Nel 2013, la maggior azienda cinese di trasformazione della carne, la Shuanghui (Shineway Group), ha acquisito la Smithfield con un’operazione che illustra perfettamente la tendenza attuale del settore: grandi aziende di trasformazione dei prodotti alimentari di Brasile, India e Cina comprano, ovunque nel mondo, società specializzate nella produzione, macellazione e lavorazione di carne, prodotti caseari e uova.
JBS S.A., con sede in Brasile, è ora il maggior produttore di carne bovina nel mondo e, in seguito all’acquisizione di Seara Foods nel 2013, è anche il maggior produttore al mondo di pollame. JBS fa parte del gruppo delle dieci aziende di trasformazione alimentare più grandi al mondo, con ricavi annuali che superano quelli dei tradizionali giganti dell’industria alimentare come Unilever, Cargill e Danone.

━━━

**Consegna:**
Stabilisci se ciascuna affermazione concorda con il brano sull'industria della carne, rispondendo sì o no e citando testualmente le parole decisive: (a) nel 2013 la Shuanghui ha acquisito la Smithfield; (b) JBS S.A. ha sede in Cina; (c) i ricavi annuali di JBS sono inferiori a quelli di Unilever. Il materiale non serve per svolgere il lavoro.

**Dati forniti:**
━━━

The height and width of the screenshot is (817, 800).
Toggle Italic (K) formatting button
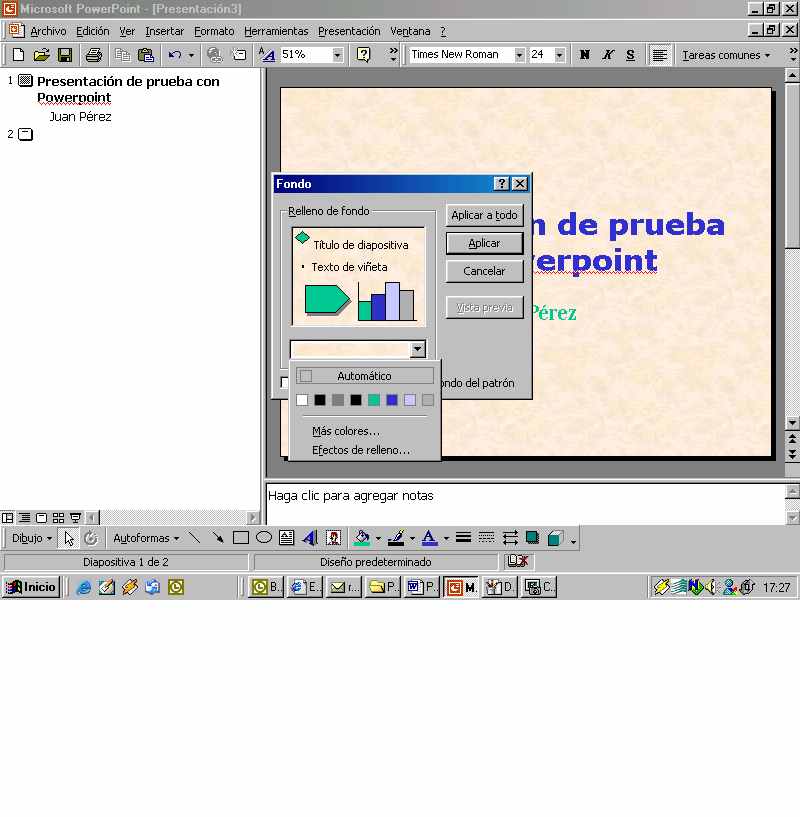pyautogui.click(x=608, y=55)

━━━

**Risultato:**
(a) Sì: «Nel 2013, la maggior azienda cinese di trasformazione della carne, la Shuanghui (Shineway Group), ha acquisito la Smithfield».
(b) No: «JBS S.A., con sede in Brasile».
(c) No: «con ricavi annuali che superano quelli dei tradizionali giganti dell’industria alimentare come Unilever, Cargill e Danone».